* **GIVEN EXERCISE 1**
Select every line in the records below that contains the word "icon", and copy each of those lines.

─── SELECTED TEXT ───

Indeed. The most erotic poems are addressed to a singular you, the object of affection. The word "addressed" is too cold, "sung" embarrassingly groovy, but erotic poetry is the human animal's seduction song and too much self-conscious artifice is like gingerbread lingerie. It spoils the view, the view, in erotic poems, being one of a possible future in which the poet—let's just use I for "the poet," Reader, shall we? And let's use you for "you"—in which I am going to give you your pleasure in full measure if you'll just let me, let me, let me, let me, let me, let me.

As in John Donne's classic erotic poem, "To His Mistress Going to Bed," which begins, "Come, madam, come, all rest my powers defy, / Until I labour, I in labour lie." It is repellently charming to be told you're giving someone blue balls: it's transgressive, regressive, complimentary, selfish, self-mocking, shameless. And it can be a pretty effective confession when the only cure for what ails your tortured paramour is to get to work on you, pronto. The speaker, who could be any number of Hims, goes on to command the removal of His Mistress's day-clothes in a kind of blazon, made more erotic than romantic through its use of the imperative rather than the comparative.

Most blazons, like the contemporary examples Camille Guthrie's "My Boyfriend," or Matthew Dickman's "Getting It Right," are whizzo showcases of simile and metaphor. They also exemplify the difference between romantic philosophizing and erotic appeals. Guthrie's lover is the third person in her address to the reader, a triangulation which is more intellectual and examinatory; Dickman's is the second, a you, automatically making the poem lustier through intimacy and immediacy. Yet both of them come off as love poems rather than sex poems because they worship at a respectful distance. Their verbs do not make things happen.

Not so the Reverend's. Donne's demander urges "Off with that girdle," "Unlace yourself," "Off with that happy busk, which I envy." His envy of that corset, so near his beloved's lovely form, brings to mind Jane Kenyon's "Lucky shirt," which gets to go down into her lover's pants in her short, sexy delight, "The Shirt." After the corset, the gown. Then, finally, crown and shoes, as though this mistress were a twenty-first century burlesque dancer performing to "You Can Leave Your Hat On."

─── THE RECORDS ───

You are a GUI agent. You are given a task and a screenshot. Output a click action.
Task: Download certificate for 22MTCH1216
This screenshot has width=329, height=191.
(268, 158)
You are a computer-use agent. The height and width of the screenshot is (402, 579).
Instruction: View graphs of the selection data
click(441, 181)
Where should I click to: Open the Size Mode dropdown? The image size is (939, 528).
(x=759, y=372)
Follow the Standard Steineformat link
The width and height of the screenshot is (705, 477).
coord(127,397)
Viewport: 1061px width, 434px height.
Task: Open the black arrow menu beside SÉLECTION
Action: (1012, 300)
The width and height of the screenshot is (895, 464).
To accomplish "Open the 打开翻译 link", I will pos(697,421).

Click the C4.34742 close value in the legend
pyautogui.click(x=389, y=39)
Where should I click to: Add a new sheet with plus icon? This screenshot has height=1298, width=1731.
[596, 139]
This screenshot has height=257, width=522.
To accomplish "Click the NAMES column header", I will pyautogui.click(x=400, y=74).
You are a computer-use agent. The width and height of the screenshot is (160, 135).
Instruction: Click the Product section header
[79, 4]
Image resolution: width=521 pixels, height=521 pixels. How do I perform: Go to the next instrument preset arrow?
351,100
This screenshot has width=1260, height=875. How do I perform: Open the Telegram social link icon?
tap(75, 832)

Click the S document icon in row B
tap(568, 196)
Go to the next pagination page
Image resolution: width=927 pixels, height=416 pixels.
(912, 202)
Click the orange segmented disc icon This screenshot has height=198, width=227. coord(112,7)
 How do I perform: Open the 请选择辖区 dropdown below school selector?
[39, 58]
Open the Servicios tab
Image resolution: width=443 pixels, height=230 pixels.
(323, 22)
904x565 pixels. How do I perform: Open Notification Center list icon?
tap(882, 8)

───

* **GIVEN EXERCISE 2**
Write down the passage of the erotic poetry essay above word for word, from "As in John Donne's" to "than the comparative.".

* **TASK SOLUTION 1**
Where should I click to: Add a new sheet with plus icon? This screenshot has height=1298, width=1731.
This screenshot has width=1260, height=875. How do I perform: Open the Telegram social link icon?
Click the S document icon in row B
Click the orange segmented disc icon This screenshot has height=198, width=227. coord(112,7)
904x565 pixels. How do I perform: Open Notification Center list icon?

* **TASK SOLUTION 2**
As in John Donne's classic erotic poem, "To His Mistress Going to Bed," which begins, "Come, madam, come, all rest my powers defy, / Until I labour, I in labour lie." It is repellently charming to be told you're giving someone blue balls: it's transgressive, regressive, complimentary, selfish, self-mocking, shameless. And it can be a pretty effective confession when the only cure for what ails your tortured paramour is to get to work on you, pronto. The speaker, who could be any number of Hims, goes on to command the removal of His Mistress's day-clothes in a kind of blazon, made more erotic than romantic through its use of the imperative rather than the comparative.